Celebrity Fan Club
non-celebrity fan club

"You give me fire!!!"
-some guy from the internet

"What a tremendously macabre musical force you gents are. If only your rosy complexions could be replaced by something a little more cadaverous, then surely the world would sit up and take notice."
-Witch Hunt Smiles, our music-making bretheren from Ireland

"I've seen some of the greats in concert - Alvin Lee, Santana (twice),
Frank Zappa (twice) and lots more, and you are right on track with them."
-"S" from Brooklyn

"Hi Black Brians,
If you are interested in playing at the Silver Dollar Saloon in Elko, Nevada, we are looking for a house band, or whenever. We have a 14,00 square foot building and can seat over 700. We have the biggest dance floor in Elko. It was a C&W bar before, but we are the new owners, and I am a Metallica/Danzig/Rob Zombie fan. At this time we can't pay much, but will pay your gas and possibly accomodations.

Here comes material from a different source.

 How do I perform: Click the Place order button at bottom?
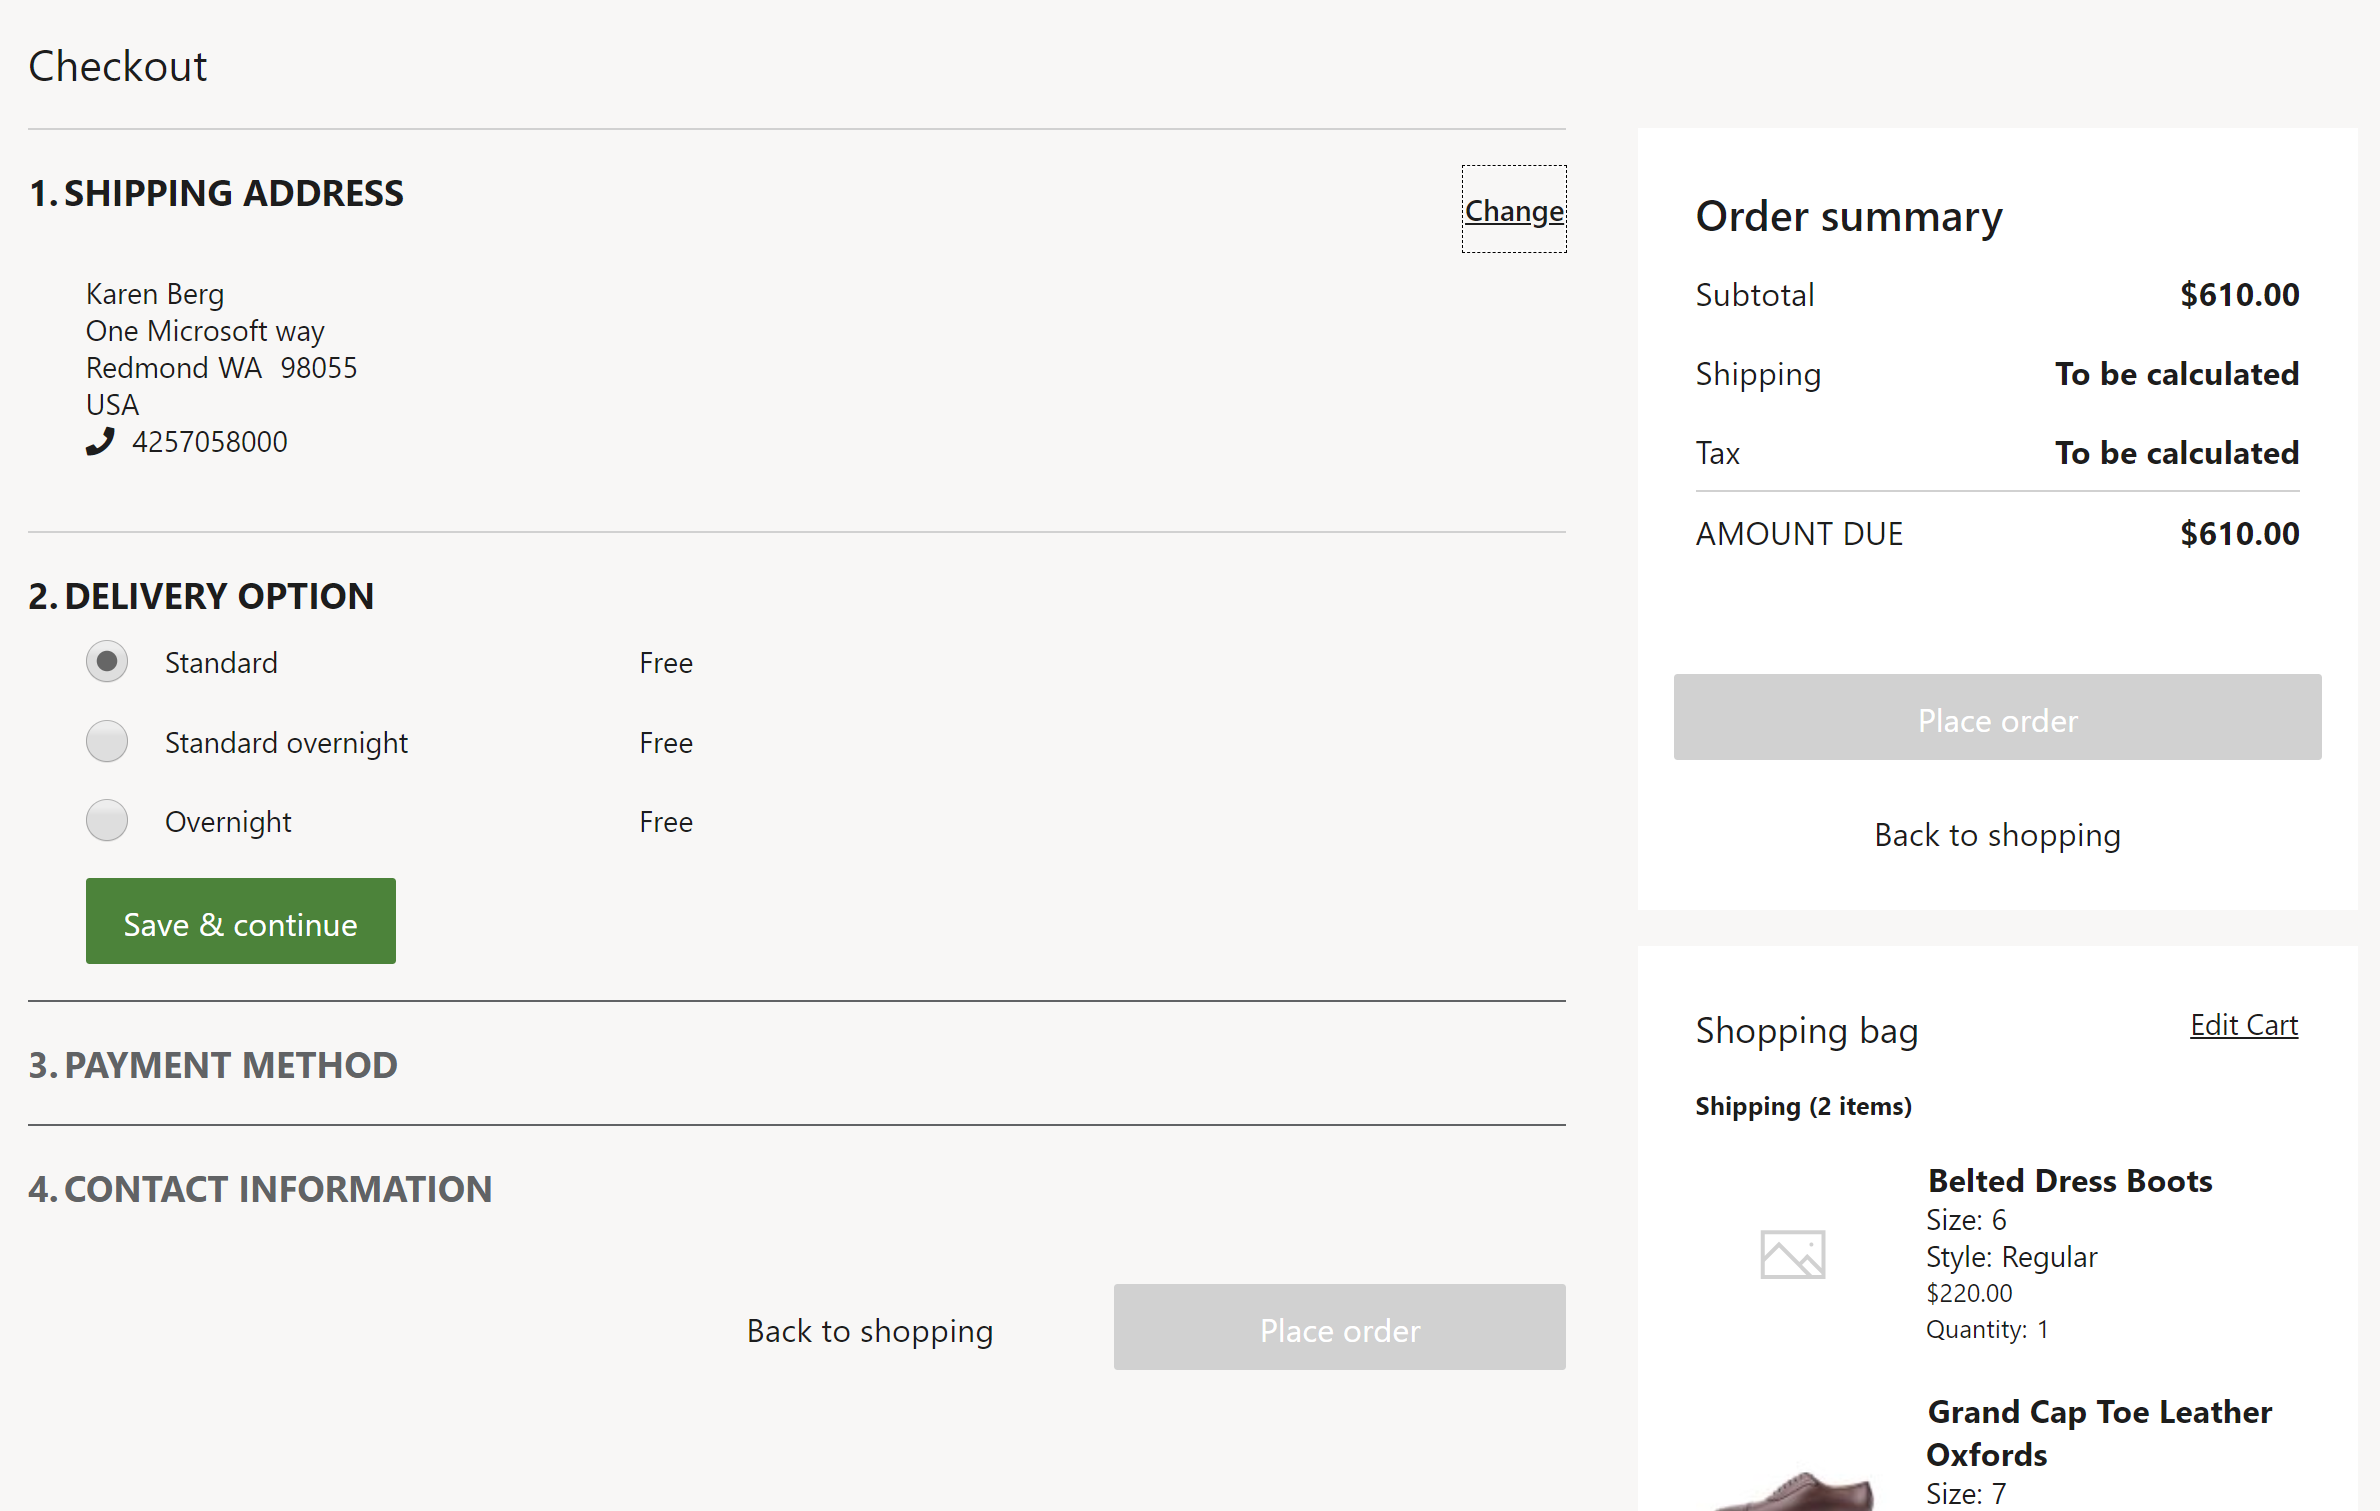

And by the way, we are a topless gentlemen's club.
Let me know what you think."
-"Lynda" from the Silver Dollar Saloon in Elko

"One of our all time favorites. I'll take the Zombie song over some whiny-ass folk crap about someone's feelings anyday. Or some lesbian singing about saving the trees and getting armpit hair all over the stage."
-Dr. Jellyfinger of Dr. Jellyfinger's Paradise Jam, NYC

"You guys's balls must be THIS BIG! [elaborate hand gesture]"
-drunk old man from Farmingdale

"That was the best thing I've ever seen; even though I only understood one fookin' word: Zombies!"
-Séamus, from Ireland

"Hello,
Compliments of the day to you,My name is Mr adrew
smith,father to Jessica smith am looking for a good
and qualify Wedding Entertainment for my daugther
wedding coming up on 28th of September 2006 at
(Whitehall Avenue, Kingston Milton Keynes,MK10 0AL
United Kingdoman)from 10 Am till 4-5 PM. Between our
daughter and John Greg I want you to get me all your
procedure,service fee note i have heard about you
before that you are well capable of doing this job
that is why i check on you and i want you to note that
i will be reponsible for your transport fee and i want
you to provide me the price list of your packages.Get
back as soon as possible.
Thanks
Cheers
-adrew"

"i've watched all ur videos and use r so shit!!! my bands been together for about 3 months and we're younger than you and we wipe our arses with ur music. u disapointed me."
-"shibbylad" who is in a fantastic band

The Black Brians - ART
a review by our esteemed friend, colleague, and rock-and-roll messiah: Doug Schrashun of Hey Hey Bon Bon.

There are moments in life where in the midst of a crushing and alienating existence, it miraculously becomes easy to realize the potential inherent in human existence. "ART" by the Black Brians is that miraculous potential existence, in that it marks the first time in my short life that someone I am closely acquainted with has produced a truly spectacular artistic statement. Though this could be slightly wounding and tough to deal with, I instead see at as the opposite of a disillusionment - an illusionment - yes, an illusionment. The feeling which any number of young brats, and for that matter myself truly, felt when they first heard music they could emulate, saw art they could approximate, or read a critically acclaimed but seriously awful book, this is what "ART" ought to make you feel. A spastically joyous statement it is, and resplendent in its lack of pretense.

To get more specific, "ART" deals generally with the need for a savior. Four of the first five songs are ballads relating to this subject, and the truth is that the Black Brians, though I may make them out to be these kinds of saviors, are not. The Black Brians, if I may say so, serve more as one of many John the Baptists in the world of Rock and Roll who will one day dampen the head of someone who will come along to flip the script and change the game. "ART" didn't come to wreck your party, it just came to see what it was like, tell a couple of tall tales and leave unnoticed. The power of the music, however, stands on its own. "Hot Slots " and "1799" are as good, stripped of anything other than pure songcraft, as anything Journey or Matchbox 20 ever wrote, or probably ever will. And that's not even mentioning the obvious Jonathan Richman, They Might Be Giants or Camper van Beethoven comparisons. Nay, at points, "ART" even surpasses in humor and note smithery the remarkworthy likes of Big Black, and Beau is a hell of a nicer guy than Steve Albini will ever be. I like to imagine a world where, down the line, the Black Brians are hailed as the visionaries and impeccable students that they are and were, having left a legacy of memorable shows and the charred corpses of unattractive groupies in their thundercloudy wake. And then there's a fucking rainbow, and shitkicker fuck, it's a fucking badass rainbow like that one that birds can fly over. Birds and the Black Brians, sometimes.